Translation:Likutei Moharan/45
Mechaat Kapayim BaTefillah (Clapping while Praying). This rouses the aspect of wings, from which the spoken word comes, as is written (Ecclesiastes 10:20), “for a winged creature will tell the word”; and as is written (Ezekiel 1:8), “They had human hands below their wings.”
We see, then, that when a person’s ebullience is expressed in his hands, the <wings rouse the lungs>, from which the spoken word evolves. However, it is still necessary to prepare and rectify a mouth so as to receive the spoken word within it.
And the way the mouth evolves is by clapping hands. This is because each hand has five fingers. Striking the lights, the right hand against the left hand — i.e., five times five — is equal to twenty-five. And striking the left hand against the right hand — five times five — is also equal to twenty-five. Twice twenty-five is fifty. This corresponds to the fifty times the exodus from Egypt is mentioned in the Torah. For it was through the aspect of the Jubilee that they went out of the Egyptian exile (Zohar II, 46a).

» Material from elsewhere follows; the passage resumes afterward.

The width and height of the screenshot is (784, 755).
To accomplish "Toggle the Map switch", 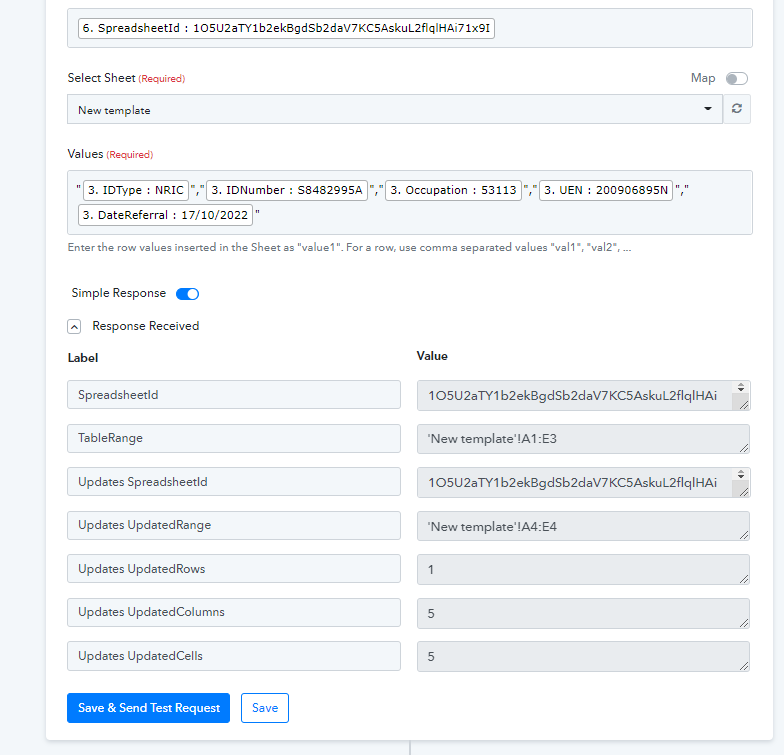I will pyautogui.click(x=736, y=78).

Now, the essence of the Egyptian exile was that the spoken word was in exile. This is the reason Moshe was “heavy of mouth” (Exodus 4:10). But by means of redemption the aspect of mouth evolves. We see, then, that the mouth evolves by means of the Fifty Gates of Understanding. This is the aspect of “Who gave man a mouth?” (ibid.:11) — specifically MI (Who); <a word to the wise being sufficient.>
We see, then, that by clapping — the five fingers of the right hand against the five of the left hand and the five of the left hand against the five of the right hand — the aspect of mi comes about. Through it a mouth evolves, as in, “Mi gave man a mouth?” And the mouth receives the words from the lungs, as in, “for a winged creature will tell the word.” And the wings are roused through the ebullience expressed in man’s hands, as in, “They had human hands below their wings.”
We see all this empirically, that the hands are opposite the lungs. Due to this the Codifiers said: If the wing is broken close the body, [the bird] is unkosher (Shulchan Arukh, Yoreh Deah 53:2). For as a result, the lung has certainly been punctured.